Give back exactly the lines from the beginning of the listing below to the line holding "The width and", both ends included; the pictures stay out.

________

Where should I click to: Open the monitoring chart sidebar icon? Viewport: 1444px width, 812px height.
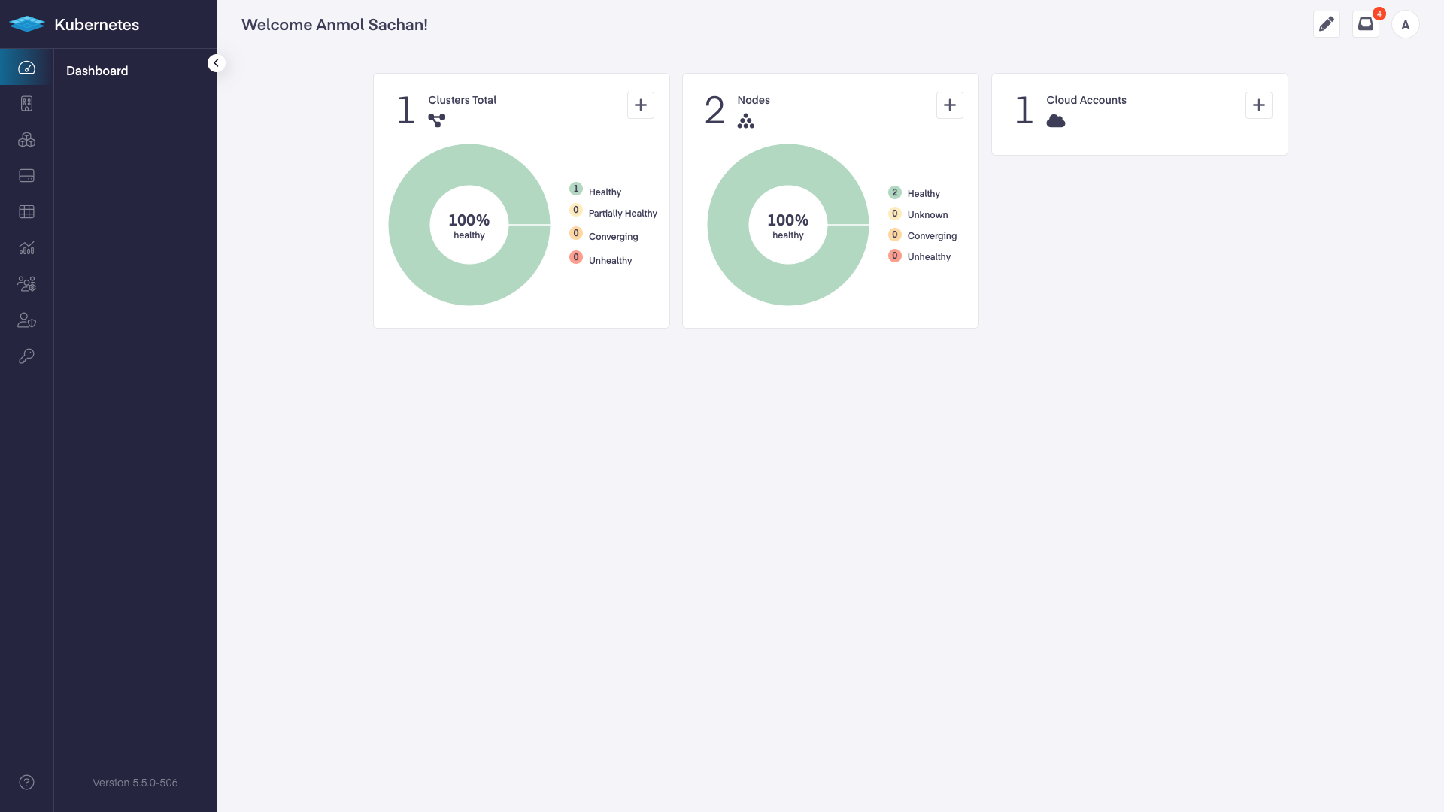point(26,248)
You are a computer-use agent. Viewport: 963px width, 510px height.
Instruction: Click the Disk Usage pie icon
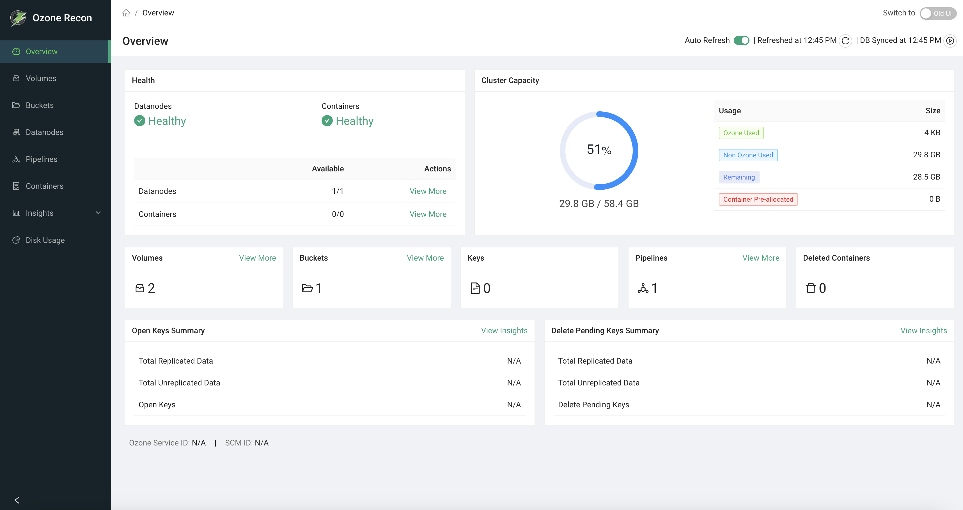tap(16, 240)
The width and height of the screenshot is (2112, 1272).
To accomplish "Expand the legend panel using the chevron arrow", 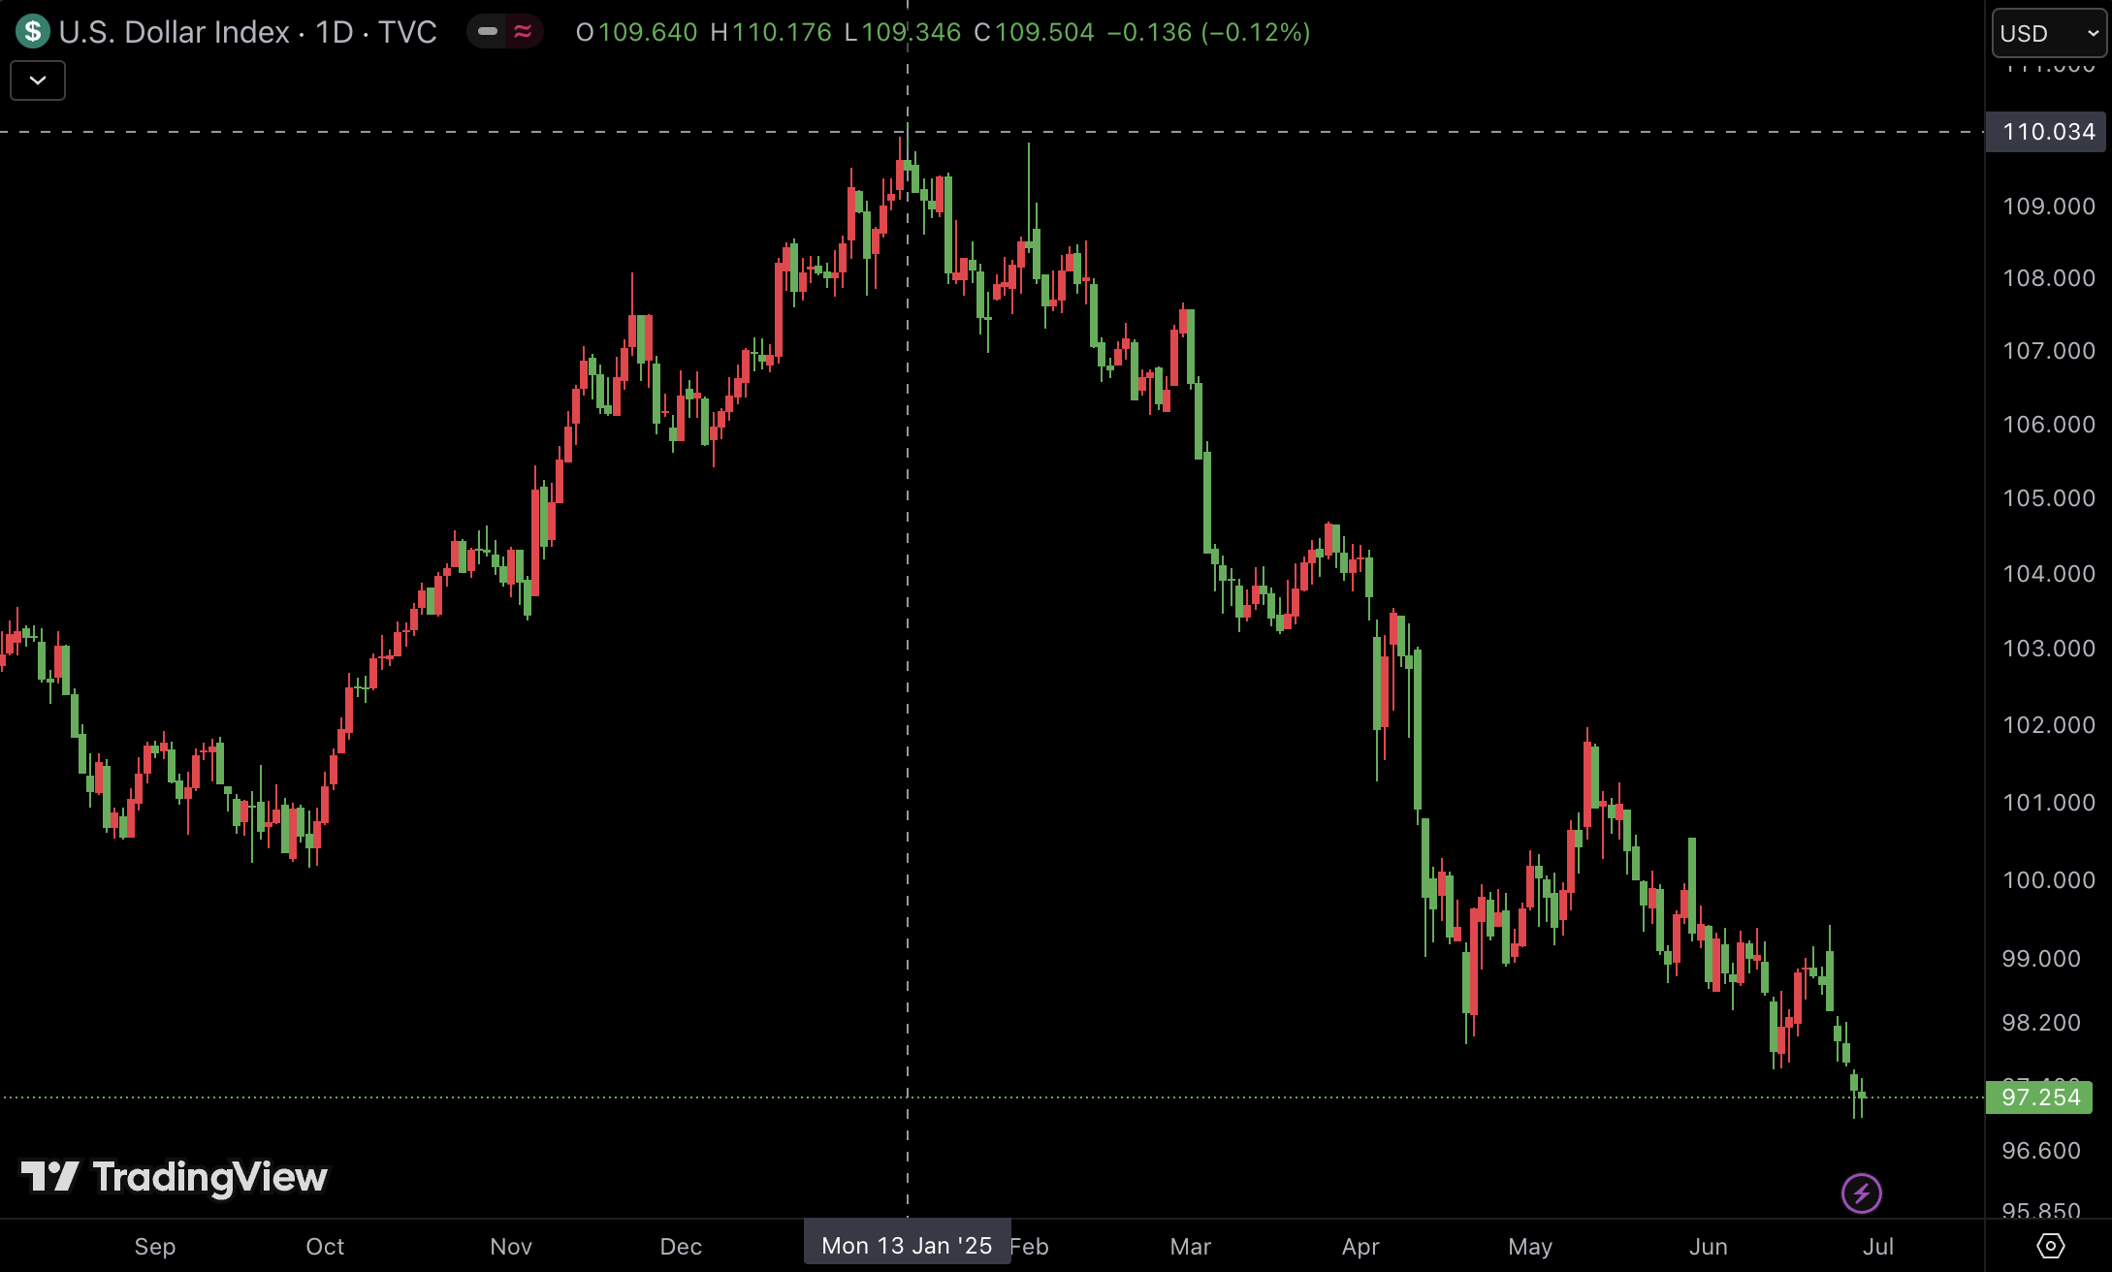I will point(37,80).
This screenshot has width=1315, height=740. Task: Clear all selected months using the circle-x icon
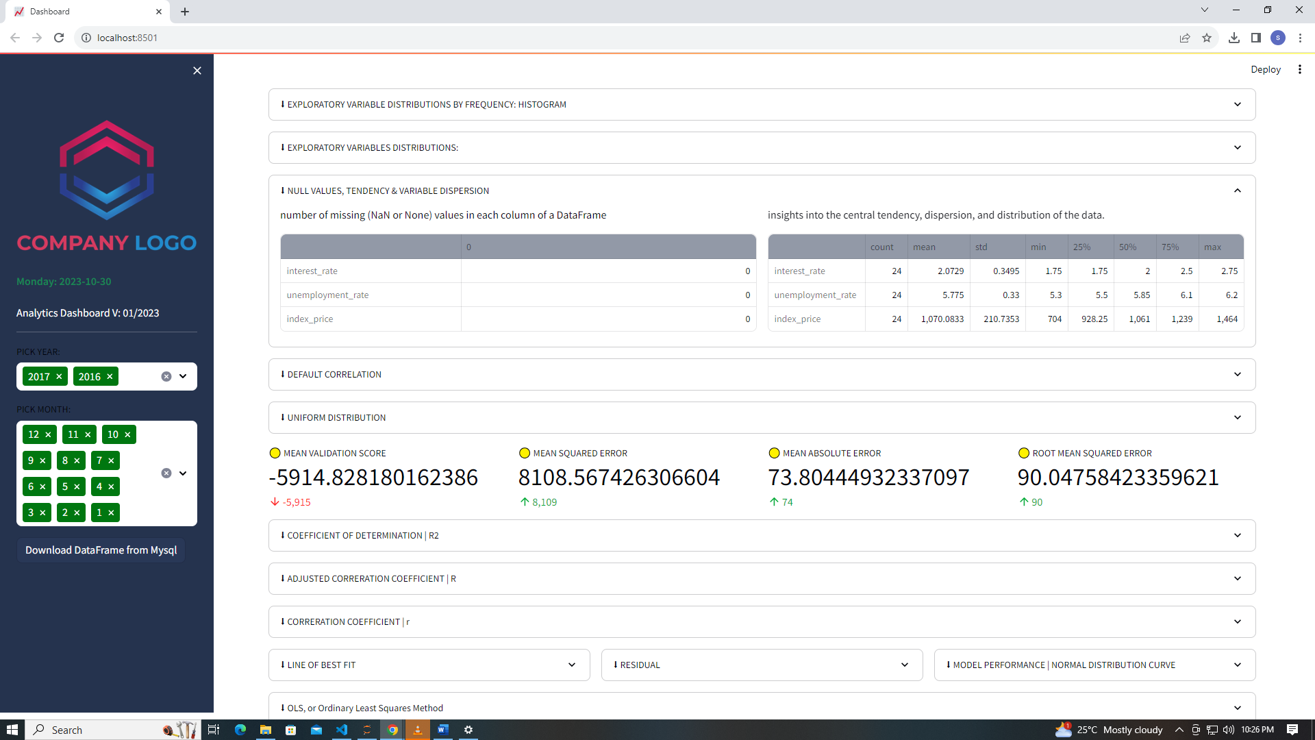click(x=165, y=473)
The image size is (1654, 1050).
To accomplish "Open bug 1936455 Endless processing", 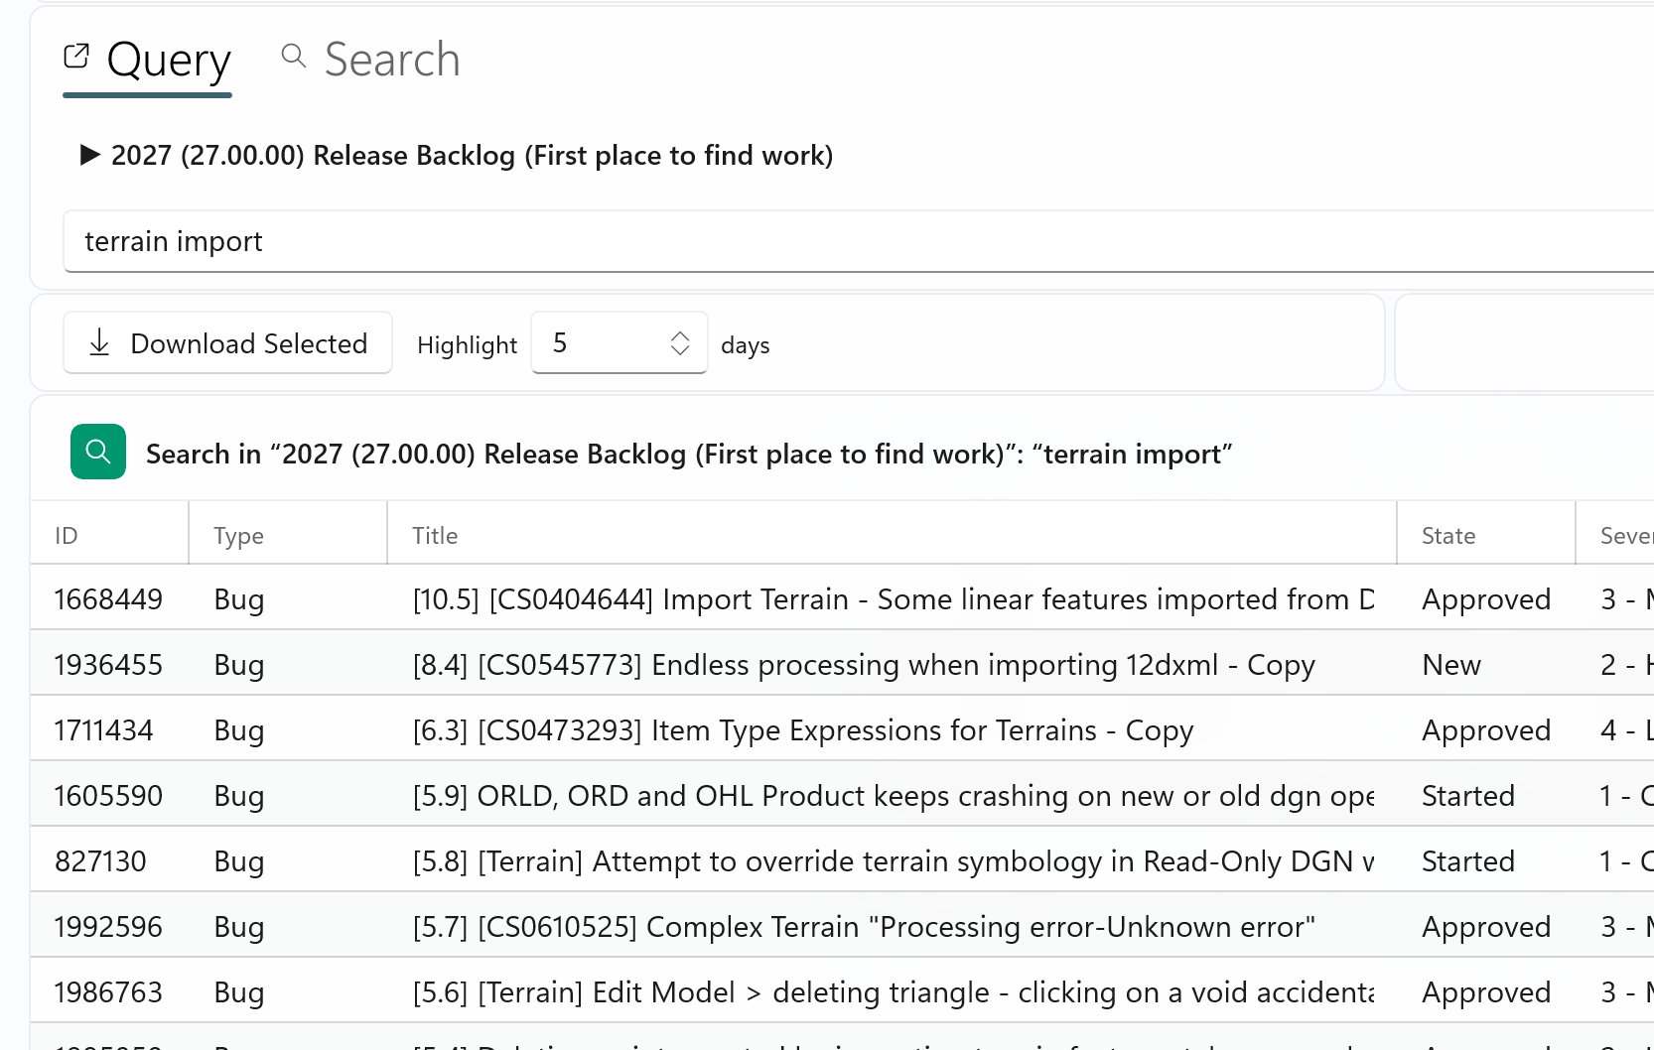I will coord(864,665).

________

* Solution to this problem
Where should I click to: Open the monitoring chart sidebar icon? Viewport: 1444px width, 812px height.
point(26,248)
You are a computer-use agent. Viewport: 963px width, 510px height.
Instruction: Click the Disk Usage pie icon
tap(16, 240)
The width and height of the screenshot is (2112, 1272).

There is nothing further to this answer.